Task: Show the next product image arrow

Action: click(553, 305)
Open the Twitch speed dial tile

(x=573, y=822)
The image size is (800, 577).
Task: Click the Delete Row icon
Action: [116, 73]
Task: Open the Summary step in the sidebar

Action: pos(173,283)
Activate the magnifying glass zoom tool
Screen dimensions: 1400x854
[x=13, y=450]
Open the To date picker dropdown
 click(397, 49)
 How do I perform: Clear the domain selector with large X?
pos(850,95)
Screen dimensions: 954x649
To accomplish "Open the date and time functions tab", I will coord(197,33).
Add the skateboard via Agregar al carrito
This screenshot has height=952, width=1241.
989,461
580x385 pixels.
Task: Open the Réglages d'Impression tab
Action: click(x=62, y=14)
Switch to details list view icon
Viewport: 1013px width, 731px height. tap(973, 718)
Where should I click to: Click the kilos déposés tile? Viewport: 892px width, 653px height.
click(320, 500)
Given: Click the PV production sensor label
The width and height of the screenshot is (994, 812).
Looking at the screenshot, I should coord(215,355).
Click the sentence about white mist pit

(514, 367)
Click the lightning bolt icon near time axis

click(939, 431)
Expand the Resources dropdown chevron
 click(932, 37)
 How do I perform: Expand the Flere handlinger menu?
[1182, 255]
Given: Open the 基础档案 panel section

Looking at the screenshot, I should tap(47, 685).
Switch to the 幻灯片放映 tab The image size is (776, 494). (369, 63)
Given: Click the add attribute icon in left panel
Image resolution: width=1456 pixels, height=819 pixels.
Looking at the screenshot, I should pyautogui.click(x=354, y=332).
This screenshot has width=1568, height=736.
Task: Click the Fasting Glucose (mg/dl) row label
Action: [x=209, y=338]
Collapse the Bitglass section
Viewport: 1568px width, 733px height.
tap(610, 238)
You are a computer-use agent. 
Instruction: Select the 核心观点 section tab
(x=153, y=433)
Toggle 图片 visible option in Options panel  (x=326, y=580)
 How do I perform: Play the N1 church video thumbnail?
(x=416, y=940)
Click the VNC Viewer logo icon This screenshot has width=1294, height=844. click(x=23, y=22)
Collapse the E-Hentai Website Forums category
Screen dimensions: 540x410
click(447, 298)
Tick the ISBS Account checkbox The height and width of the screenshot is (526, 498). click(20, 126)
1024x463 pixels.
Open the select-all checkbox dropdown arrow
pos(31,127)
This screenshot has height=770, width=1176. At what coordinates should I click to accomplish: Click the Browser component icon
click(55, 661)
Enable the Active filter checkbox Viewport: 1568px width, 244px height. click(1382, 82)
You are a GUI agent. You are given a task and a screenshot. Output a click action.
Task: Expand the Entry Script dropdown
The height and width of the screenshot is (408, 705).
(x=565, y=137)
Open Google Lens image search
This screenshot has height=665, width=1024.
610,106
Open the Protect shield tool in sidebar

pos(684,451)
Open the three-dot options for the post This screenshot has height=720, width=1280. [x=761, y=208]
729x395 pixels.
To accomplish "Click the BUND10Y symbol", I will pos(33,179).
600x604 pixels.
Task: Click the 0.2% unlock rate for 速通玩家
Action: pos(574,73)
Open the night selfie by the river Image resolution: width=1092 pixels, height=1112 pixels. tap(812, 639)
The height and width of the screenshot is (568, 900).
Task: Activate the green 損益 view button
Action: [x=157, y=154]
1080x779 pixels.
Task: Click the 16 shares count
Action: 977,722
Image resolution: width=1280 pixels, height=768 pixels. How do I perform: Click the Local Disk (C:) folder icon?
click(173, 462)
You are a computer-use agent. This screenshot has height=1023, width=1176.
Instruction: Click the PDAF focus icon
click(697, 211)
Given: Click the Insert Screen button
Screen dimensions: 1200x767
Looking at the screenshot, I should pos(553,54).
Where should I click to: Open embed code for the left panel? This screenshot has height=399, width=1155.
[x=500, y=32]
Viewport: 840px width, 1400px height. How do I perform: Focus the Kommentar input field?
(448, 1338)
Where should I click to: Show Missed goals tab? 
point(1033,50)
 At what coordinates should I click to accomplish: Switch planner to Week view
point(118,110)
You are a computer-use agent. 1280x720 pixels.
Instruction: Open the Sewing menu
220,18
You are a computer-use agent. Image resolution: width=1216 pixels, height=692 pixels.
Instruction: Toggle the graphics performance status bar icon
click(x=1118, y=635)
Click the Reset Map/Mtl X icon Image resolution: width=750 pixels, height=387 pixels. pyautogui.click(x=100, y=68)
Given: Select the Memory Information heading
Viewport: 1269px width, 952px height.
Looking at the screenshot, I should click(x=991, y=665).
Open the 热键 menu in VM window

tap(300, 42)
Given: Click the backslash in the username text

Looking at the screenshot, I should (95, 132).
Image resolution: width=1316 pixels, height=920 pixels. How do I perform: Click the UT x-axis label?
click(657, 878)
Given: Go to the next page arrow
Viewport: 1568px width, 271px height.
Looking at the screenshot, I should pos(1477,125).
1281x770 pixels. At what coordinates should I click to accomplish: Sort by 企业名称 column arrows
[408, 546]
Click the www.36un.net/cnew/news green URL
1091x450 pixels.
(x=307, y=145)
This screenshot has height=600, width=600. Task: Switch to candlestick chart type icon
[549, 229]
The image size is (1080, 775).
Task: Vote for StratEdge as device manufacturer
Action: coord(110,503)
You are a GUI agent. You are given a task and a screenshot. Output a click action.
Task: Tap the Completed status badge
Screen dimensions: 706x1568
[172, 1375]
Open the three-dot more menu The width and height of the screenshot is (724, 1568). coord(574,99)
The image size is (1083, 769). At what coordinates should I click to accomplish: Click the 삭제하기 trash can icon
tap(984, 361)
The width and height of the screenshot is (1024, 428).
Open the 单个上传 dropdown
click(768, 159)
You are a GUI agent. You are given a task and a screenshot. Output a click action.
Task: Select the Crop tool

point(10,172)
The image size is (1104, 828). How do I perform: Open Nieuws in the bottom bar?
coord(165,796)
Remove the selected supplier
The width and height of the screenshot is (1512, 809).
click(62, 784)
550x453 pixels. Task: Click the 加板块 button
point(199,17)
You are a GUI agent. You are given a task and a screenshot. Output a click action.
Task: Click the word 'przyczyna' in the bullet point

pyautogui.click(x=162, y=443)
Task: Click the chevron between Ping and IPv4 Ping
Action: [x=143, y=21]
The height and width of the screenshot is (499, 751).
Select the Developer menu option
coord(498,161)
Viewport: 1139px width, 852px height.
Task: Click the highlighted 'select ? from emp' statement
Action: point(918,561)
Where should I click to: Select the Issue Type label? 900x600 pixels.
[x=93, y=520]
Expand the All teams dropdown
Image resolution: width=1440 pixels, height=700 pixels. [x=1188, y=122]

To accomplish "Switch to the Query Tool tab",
★ ★ ★ ★ ★ ★ ★
» Your assignment: Across the records above, count the lines holding "three" and reply with that number alone.

» Task result: 2